The topoisomerase I inhibitor gimatecan exhibits anti-tumor activity against malignant glioma xenografts as single agent and in combination

Abstract

2081 Background: Gimatecan, a novel oral lipohilic camptotecan (ST1481; NVP-LBQ707), has shown to irinotecan and topotecan superior anti-tumor activity against several cell lines and human xenografts. We evaluated gimatecan in microemulsion in vivo alone and in combination with temozolomide and the EGFR and VEGF tyrosine kinase inhibitor AEE788 against subcutaneous malignant glioma xenografts derived from primary tumors. Results: Gimatecan exhibited dose-dependent activity against all three advanced tumor stage glioma models with IGRG93 being the most sensitive: 0.10 to 0.25 mg/kg gimatecan daily orally in a protracted schedule 5 days/week during 4 weeks resulted in 100% partial and complete tumor regressions, significant tumor growth delays (TGD; 48 to >100 days), log cell kills of 4.3 to 9.1, and were thus considered as ++++ highly active according to the SRI activity criteria. Anti-tumor activity in the TP53 wild-type IGRG93 correlated with significant induction of apoptotic cell death, as measured by TUNEL and cell cycle analysis, and lack of induction of p21. Moreover, combination of gimatecan and temozolomide resulted in synergistic activity against the TP53 wild-type IGRG121 glioblastoma and gimatecan at the MTD could be combined with temozolomide without enhanced toxicity.
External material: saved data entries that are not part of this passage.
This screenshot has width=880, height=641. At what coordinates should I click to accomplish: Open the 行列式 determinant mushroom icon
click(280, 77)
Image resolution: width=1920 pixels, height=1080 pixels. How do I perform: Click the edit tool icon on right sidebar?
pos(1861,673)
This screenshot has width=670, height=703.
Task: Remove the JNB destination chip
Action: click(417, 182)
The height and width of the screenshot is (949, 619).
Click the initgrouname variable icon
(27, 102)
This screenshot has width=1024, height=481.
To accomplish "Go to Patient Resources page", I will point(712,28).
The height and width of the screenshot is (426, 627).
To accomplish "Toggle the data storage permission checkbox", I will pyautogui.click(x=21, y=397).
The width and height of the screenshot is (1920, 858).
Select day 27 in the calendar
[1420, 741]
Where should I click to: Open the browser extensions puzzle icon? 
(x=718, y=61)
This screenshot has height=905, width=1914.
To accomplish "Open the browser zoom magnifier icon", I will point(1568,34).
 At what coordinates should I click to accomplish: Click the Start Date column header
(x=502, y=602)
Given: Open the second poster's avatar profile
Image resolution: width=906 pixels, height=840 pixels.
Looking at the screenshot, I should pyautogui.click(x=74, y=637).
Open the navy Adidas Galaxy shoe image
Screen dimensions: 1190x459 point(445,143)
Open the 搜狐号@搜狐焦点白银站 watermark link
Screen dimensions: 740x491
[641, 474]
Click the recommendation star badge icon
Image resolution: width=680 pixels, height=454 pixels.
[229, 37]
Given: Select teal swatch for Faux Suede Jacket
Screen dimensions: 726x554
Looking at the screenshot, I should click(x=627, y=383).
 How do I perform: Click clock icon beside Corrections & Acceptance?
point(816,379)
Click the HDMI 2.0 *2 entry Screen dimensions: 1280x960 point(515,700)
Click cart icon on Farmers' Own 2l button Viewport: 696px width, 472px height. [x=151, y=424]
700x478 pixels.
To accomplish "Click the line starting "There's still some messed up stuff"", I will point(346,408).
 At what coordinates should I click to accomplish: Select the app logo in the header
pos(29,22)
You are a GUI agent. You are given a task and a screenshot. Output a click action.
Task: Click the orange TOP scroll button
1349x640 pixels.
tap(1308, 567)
Gimatecan 0.19 mg/kg q5/wx4w combined with AEE788 50 mg/kg q3/wx4w was evaluated against the TP53 mutant, EGFR gene amplified IGRG88 glioma. Both agents were highly active resulting in 100% tumor regression. Gimatecan treated tumors started to grow 2–3 weeks after treatment end, while tumors treated with AEE788 regrew directly after treatment stop resulting in less significant TGD. Gimatecan and AEE788 given simultaneously during 4 weeks yielded less significant TGD compared to gimatecan alone, thus antagonistic effects. AEE788 induced G1 cell growth arrest which may reduce sensitivity to gimatecan, necessitating S-phase to be most efficient. An alternative schedule with gimatecan followed by AEE788 may be more appropriate. Conclusions: Gimatecan is highly active against malignant glioma xenografts and has synergistic activity with temozolomide suggesting this new topoisomerase I inhibitor for the treatment of malignant glioma. No significant financial relationships to disclose.